▸ **The exercise**:
Pick out every line below that contains the string "menu" and copy each one. Case counts.

·····

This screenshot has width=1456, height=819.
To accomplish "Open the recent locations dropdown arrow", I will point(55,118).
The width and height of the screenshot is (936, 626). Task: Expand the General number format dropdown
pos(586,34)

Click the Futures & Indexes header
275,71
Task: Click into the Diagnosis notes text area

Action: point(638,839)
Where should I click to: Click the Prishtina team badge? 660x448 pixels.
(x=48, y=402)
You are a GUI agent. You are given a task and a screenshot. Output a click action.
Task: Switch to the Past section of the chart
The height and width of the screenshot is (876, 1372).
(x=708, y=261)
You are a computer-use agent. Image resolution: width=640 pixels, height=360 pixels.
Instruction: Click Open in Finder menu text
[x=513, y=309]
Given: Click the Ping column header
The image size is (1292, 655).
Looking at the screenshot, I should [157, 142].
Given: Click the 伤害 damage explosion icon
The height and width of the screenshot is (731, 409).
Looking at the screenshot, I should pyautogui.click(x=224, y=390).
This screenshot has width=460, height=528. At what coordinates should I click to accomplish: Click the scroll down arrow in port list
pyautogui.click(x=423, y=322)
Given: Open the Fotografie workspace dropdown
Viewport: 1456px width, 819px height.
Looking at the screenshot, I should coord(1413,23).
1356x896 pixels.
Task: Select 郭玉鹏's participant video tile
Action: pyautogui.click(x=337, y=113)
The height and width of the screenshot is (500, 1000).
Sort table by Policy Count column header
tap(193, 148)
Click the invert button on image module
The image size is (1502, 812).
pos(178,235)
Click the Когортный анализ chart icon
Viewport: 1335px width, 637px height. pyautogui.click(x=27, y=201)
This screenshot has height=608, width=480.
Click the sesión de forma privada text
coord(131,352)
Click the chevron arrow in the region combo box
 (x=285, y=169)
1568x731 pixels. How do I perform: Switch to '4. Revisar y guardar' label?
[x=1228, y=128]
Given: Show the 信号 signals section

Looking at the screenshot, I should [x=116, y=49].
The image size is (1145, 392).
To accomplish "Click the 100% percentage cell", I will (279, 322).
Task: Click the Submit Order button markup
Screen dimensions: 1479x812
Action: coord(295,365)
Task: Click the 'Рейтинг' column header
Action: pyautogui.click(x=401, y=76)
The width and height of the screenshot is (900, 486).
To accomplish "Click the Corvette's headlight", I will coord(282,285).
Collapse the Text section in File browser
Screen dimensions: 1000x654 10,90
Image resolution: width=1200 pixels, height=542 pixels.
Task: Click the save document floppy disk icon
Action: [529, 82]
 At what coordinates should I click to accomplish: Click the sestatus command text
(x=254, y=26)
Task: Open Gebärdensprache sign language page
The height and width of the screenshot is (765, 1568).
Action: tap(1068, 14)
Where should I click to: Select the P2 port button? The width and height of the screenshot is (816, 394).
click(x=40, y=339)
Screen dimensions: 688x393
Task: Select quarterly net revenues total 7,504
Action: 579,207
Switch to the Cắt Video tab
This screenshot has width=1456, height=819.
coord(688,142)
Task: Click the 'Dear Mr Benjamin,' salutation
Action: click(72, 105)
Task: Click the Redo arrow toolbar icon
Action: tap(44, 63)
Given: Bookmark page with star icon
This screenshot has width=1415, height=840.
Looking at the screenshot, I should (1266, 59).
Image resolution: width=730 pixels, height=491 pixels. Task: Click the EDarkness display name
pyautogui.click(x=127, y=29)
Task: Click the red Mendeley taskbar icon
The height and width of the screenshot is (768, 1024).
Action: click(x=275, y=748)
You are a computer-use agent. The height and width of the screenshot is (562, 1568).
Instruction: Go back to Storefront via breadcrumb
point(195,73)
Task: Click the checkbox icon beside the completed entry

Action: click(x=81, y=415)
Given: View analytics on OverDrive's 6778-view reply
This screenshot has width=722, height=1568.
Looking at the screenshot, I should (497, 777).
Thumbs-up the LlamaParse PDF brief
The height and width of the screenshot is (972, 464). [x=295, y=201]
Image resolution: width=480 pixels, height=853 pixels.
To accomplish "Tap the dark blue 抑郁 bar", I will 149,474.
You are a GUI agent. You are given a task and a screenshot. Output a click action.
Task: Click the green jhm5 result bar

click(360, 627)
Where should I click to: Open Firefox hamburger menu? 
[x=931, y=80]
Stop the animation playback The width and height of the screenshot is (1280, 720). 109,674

·····

▸ **Answer to the task**:
Instruction: Click Open in Finder menu text
Where should I click to: Open Firefox hamburger menu? 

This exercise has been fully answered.